More recent studies reported genetic polymorphisms in the MeCP2 gene in patients with systemic lupus erythematosus (SLE). SLE is a systemic autoimmune disease that can affect multiple organs. MeCP2 polymorphisms have been reported so far in European-derived and Asian lupus patients.

The genetic loss of MECP2 has been identified as changing the properties of cells in the locus ceruleus, the exclusive source of noradrenergic innervation to the cerebral cortex and hippocampus.

Researchers have concluded that "Because these neurons are a pivotal source of norepinephrine throughout the brainstem and forebrain and are involved in the regulation of diverse functions disrupted in Rett syndrome, such as respiration and cognition, we hypothesize that the locus ceruleus is a critical site at which loss of MECP2 results in CNS dysfunction."

== Interactions ==

MECP2 has been shown to interact with SKI protein and Nuclear receptor co-repressor 1. In neuronal cells the MECP2 mRNA is thought to interact with miR-132, which silences the expression of the protein. This forms part of a homeostatic mechanism that could regulate MECP2 levels in the brain.

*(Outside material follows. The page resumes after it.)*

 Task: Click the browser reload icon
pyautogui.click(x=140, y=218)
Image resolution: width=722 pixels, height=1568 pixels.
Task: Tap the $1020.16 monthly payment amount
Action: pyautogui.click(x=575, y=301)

MECP2 has been shown to be phosphorylated by MSK1 following BDNF induction.

== Hormones ==
MeCP2 in the developing rat brain regulates important social development in a sexually dimorphic manner. MeCP2 levels are different between males and females in the developing rat brain 24 hours after birth within the amygdala and hypothalamus, but this difference is no longer observed 10 days after birth. Specifically, males express less MeCP2 than females, and this aligns with the steroid-sensitive time period of the neonatal rat brain. Reductions in MeCP2 with small interfering RNA (siRNA) during the first few days of life reduce male levels of juvenile social play behavior to female typical levels, but do not affect female juvenile play behavior.

MeCP2 is important in organizing hormone-related behaviors and sex differences in the developing rat amygdala. MeCP2 appears to regulate arginine vasopressin (AVP) and androgen receptor (AR) production in male rats but not in females. Vasopressin is known to regulate many social behaviors including pair bonding and social recognition. While male rats typically have higher levels of vasopressin in the amygdala, MeCP2 reduction during the first 3 days of life causes a lasting reduction of vasopressin to female typical levels in this brain region that lasted through adulthood. Male rats with reduced MeCP2 levels also show a significant reduction of AR at two weeks following infusion, but this effect is gone by adulthood.

== Early life stress ==

MeCP2 monitors the response to early life stress. Early life stress is correlated with hyper-phosphorylation of the MeCP2 protein in paraventricular nucleus of the hypothalamus. This thus causes a reduced occupancy of MeCP2 at the AVP gene's promoter region, and therefore elevated levels of AVP. Vasopressin is a primary hormone involved in the Hypothalmic-Pituitary-Adrenal Axis, the connectivity in the brain that regulates processing of and reaction to stress. Decreased functioning of the MeCP2 protein thus upregulates the neuronal stress response.